Profiling the AI Performance Boost in OptiX 5

OptiX 5.0 introduces a new post-processing feature to denoise images. This denoiser is based on a paper published by NVIDIA research “Interactive Reconstruction of Monte Carlo Image Sequences using a Recurrent Denoising Autoencoder”. It uses GPU-accelerated artificial intelligence to dramatically reduce the time to render a high fidelity image that is visually noiseless. To understand the impact of this capability on rendering time for interactive use, we measured the performance gains from an AI-accelerated solution.

Hardware

We conducted five rendering tests on two systems.
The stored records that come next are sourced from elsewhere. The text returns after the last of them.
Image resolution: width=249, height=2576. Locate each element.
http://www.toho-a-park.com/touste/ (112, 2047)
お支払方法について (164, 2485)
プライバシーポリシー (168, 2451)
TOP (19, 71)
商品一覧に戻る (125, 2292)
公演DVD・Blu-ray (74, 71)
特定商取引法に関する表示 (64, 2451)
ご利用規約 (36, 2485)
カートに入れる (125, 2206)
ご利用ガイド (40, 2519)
The first four benchmarks were performed on an industry standard 1U server equipped with dual Intel(R) XEON(R) E5-2699 v4 CPUs running at 2.20GHz. We ran the benchmark on the CPUs, then added an NVIDIA Tesla V100 GPU and repeated the tests with AI-accelerated denoising on and off.
The final benchmark was run on an NVIDIA DGX Station, which has 4 x NVIDIA Tesla V100 GPUs and the Tensor Core architecture.

Software & Scene

For our performance benchmark we made use of an in-house OptiX based sample renderer and the newly released Amazon Lumberyard Bistro scene available through the Open Research Content Archive (ORCA).
The AI-accelerated denoiser was trained using 1000 CG scenes rendered to 15 different completion levels for a total of 15,000 images using Iray. The training data was given to an auto encoder similar to the one described in the paper. The result is an AI-accelerated denoiser which we will include in the Optix 5.0 SDK. It is important to note that the following tests were performed by our AI-accelerated denoiser on a scene it has never seen and with a new test renderer built on OptiX.
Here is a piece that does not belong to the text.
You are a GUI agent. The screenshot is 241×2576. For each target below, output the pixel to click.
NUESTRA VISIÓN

We used SSIM (structural similarity index) as a quantitative measure of similarity between our test image and the perfect image. Our perfect image was rendered using the traditional non AI accelerated algorithm at 1920 x 1080 resolution and 32,768 iterations. We also rendered at 65,536 iterations but that was well past the point of diminishing returns for this scene. Note that in special cases we have seen complex scenes such as the Bank of England project soane benefit from higher iteration counts. For those scenes generating the noise free image using traditional algorithms can require over 65 thousand iterations.
Once we had our baseline (perfect image) we rendered the same resolution image both with and without AI-accelerated denoising for multiple sample iterations and computed the SSIM (Structural Similarity) of each image compared against the baseline image. Below is the resulting table and graph of that data.

What we can observe in the chart above is that at every sample point (iterations) the quality of the denoised image is closer to the final image we rendered at 32,768 iterations. Moreover you will see that as you approach an SSIM score of 0.99 (or 99% similarity) the two approaches converge.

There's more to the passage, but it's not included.